Novel insight into the competitive adsorption behaviors of As(V), Sb(V), and P(V) on {110} facets of Goethite: Existing form and coordination structure affinity

Despite the geochemical prominence of As(V), Sb(V), and P(V) coexisting in an extensive array of iron-oxide environments, the comprehension of their mobility and destiny is constrained due to the differences in the surface properties and exposed crystal facets of iron oxides. Herein, goethite primarily exposing the {1 1 0} facet, was employed as the model iron mineral to investigate the competitive adsorption behavior of As(V), Sb(V), and P(V) via batch experiments leveraging EXAFS, CD-MUSIC model, and DFT calculations. Results showed that observed co-adsorption behaviors were attributed to the comprehensive action of goethite surface chemistry, ion existing forms and different coordination structures stability at the molecular scale.
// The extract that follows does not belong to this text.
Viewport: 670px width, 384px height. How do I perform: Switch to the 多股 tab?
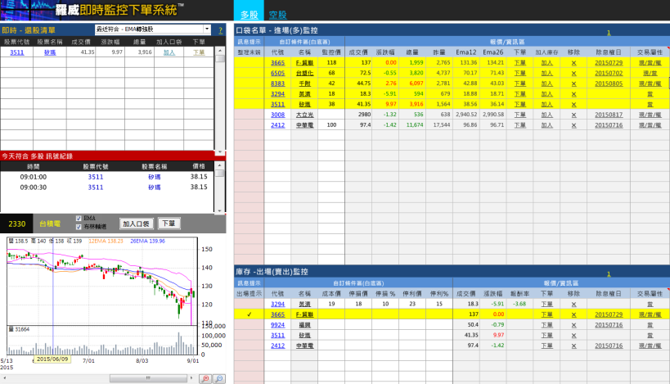pos(250,15)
CD-MUSIC model indicated As(V) and P(V) competed for surface sites through a combination of bidentate and monodentate coordination, whereas Sb(V) was primarily adsorbed via bidentate coordination, which led to the surpassed competitiveness of As(V) and P(V) on {1 1 0} facet compared to that of Sb(V). The affinity of various coordination structures on {1 1 0} facets based on DFT was found to be consistent with the trends predicted by the CD-MUSIC model. Specifically, As(V) and Sb(V) exhibited a greater affinity for bidentate coordination, while P(V) tended to form monodentate coordination complexes. However, the existing forms of As(V), Sb(V), and P(V) under different pH, especially for protonated species, accelerated the more weakened competitive combination ability of Sb(V) than As(V) and P(V) with increasing pH. Furthermore, charge density difference and Bader analysis have confirmed the contribution of electron transfer from the surface Fe to O towards forming Fe-O bonds. This work provided a novel investigation way and facilitated a more profound understanding of the geochemical cycle of toxic metals.